そして、仮に真実だとしたら欲望渦巻く権勢の世界を疎ましく思っている伊勢三郎は天を仰いだ。
下手をすると片岡家と頼朝の争いに巻き込まれるかもしれないと思ったのだ。
そして、身の上話を話し終えた片岡兄妹は伊勢三郎に「頼朝を倒すため力を貸してくれ」と頼んだ。
ここまで事情を話したのだからという理由も添えてだ。
伊勢三郎は窮した。
放っておけばよい。とは思ったが、それも伊勢三郎の感覚では目覚めが悪い。
野垂れ死ぬかもしれないからだ。
伊勢三郎は思案に思案を重ねた結果、問題を先送りにすることにした。
力は貸さないし、奴隷たちの棟梁にはならないが、彼らが自立するまでの面倒を見るという選択をした。
優柔不断の選択だ。
亀井や駿河は苦笑していた。
助けることはした。それ以上は深入りするべきではないとは分かっているが伊勢三郎が結果としてそういう選択をすることを彼らは知っていた。

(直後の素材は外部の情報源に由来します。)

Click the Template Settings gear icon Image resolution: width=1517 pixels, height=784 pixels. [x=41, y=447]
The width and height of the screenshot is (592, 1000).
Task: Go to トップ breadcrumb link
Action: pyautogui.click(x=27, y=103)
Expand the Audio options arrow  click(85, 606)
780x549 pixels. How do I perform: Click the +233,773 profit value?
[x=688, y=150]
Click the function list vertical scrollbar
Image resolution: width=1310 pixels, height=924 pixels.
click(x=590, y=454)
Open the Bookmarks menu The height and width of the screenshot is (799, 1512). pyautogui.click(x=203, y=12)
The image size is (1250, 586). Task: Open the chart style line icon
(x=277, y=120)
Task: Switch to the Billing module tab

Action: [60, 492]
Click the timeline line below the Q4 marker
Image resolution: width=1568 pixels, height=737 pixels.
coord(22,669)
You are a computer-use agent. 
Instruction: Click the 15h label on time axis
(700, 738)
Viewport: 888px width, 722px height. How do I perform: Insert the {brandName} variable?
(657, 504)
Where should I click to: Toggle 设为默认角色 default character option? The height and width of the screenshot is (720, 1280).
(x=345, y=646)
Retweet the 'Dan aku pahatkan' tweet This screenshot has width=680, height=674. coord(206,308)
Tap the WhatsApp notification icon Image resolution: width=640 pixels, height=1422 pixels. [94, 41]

そして、そういう甘い、伊勢三郎だからこそ彼らはリーダーとして慕っていた。
そういう伊勢三郎の対応に、片山兄妹は感謝しつつも不満を持った。
感謝は奴隷として売られるところを救ってもらったこと。
そして、安全と当面、飢えをしのげることができたこと。
更に魔物と戦うことで戦う力をつけることができたこと。
不満は伊勢三郎が打倒頼朝に協力してくれないことだ。
逆に「打倒頼朝なんて危険なことはやめて静かにくらしてはどうかな?」と暗に反対してくるのだ。
片山兄妹からすると伊勢三郎はヒーローだ。
人よりもはるかに強い魔物を余裕で倒せる実力を持つ。
そのヒーローが日和っているのが実に歯がゆかった。
その片山兄妹を少し困った顔で見ている人物がいる。
駿河だ。
元々、駿河は片山兄妹が伊勢三郎を頼ろうとしていることに否定的だ。
伊勢三郎は片山兄妹が奴隷として売られていこうとするところを救った。
それ以上を頼ろうとするのは、さすがにどうだろうと思っている。
伊勢三郎達は生きていくということで考えるとこの3人パーティがちょうどいい。
飢えることもなく生活できる。
これ以上の人数は文字通り足手まといでしかない。
食費もかかり、危険も増える。
とはいえお人よしの伊勢三郎では見捨てることもできないだろうということは分かっている。駿河自身、伊勢三郎のそのようなお人よしの部分が好きで組んでいる。
(さて、どうしたものか)
と思案しているとき、気になる情報をキャッチした。
【モデル紹介】
■片岡常春
本作の片岡八郎、片岡春のモデル
源頼朝に謀反の疑いをかけられ領土を没収された可哀そうな人
壇ノ浦の戦ででは三種の神器 八尺瓊勾玉をゲットしている。
※本作では片岡家が所領を奪われた事件を前倒ししてます。史実ではもっと後になります。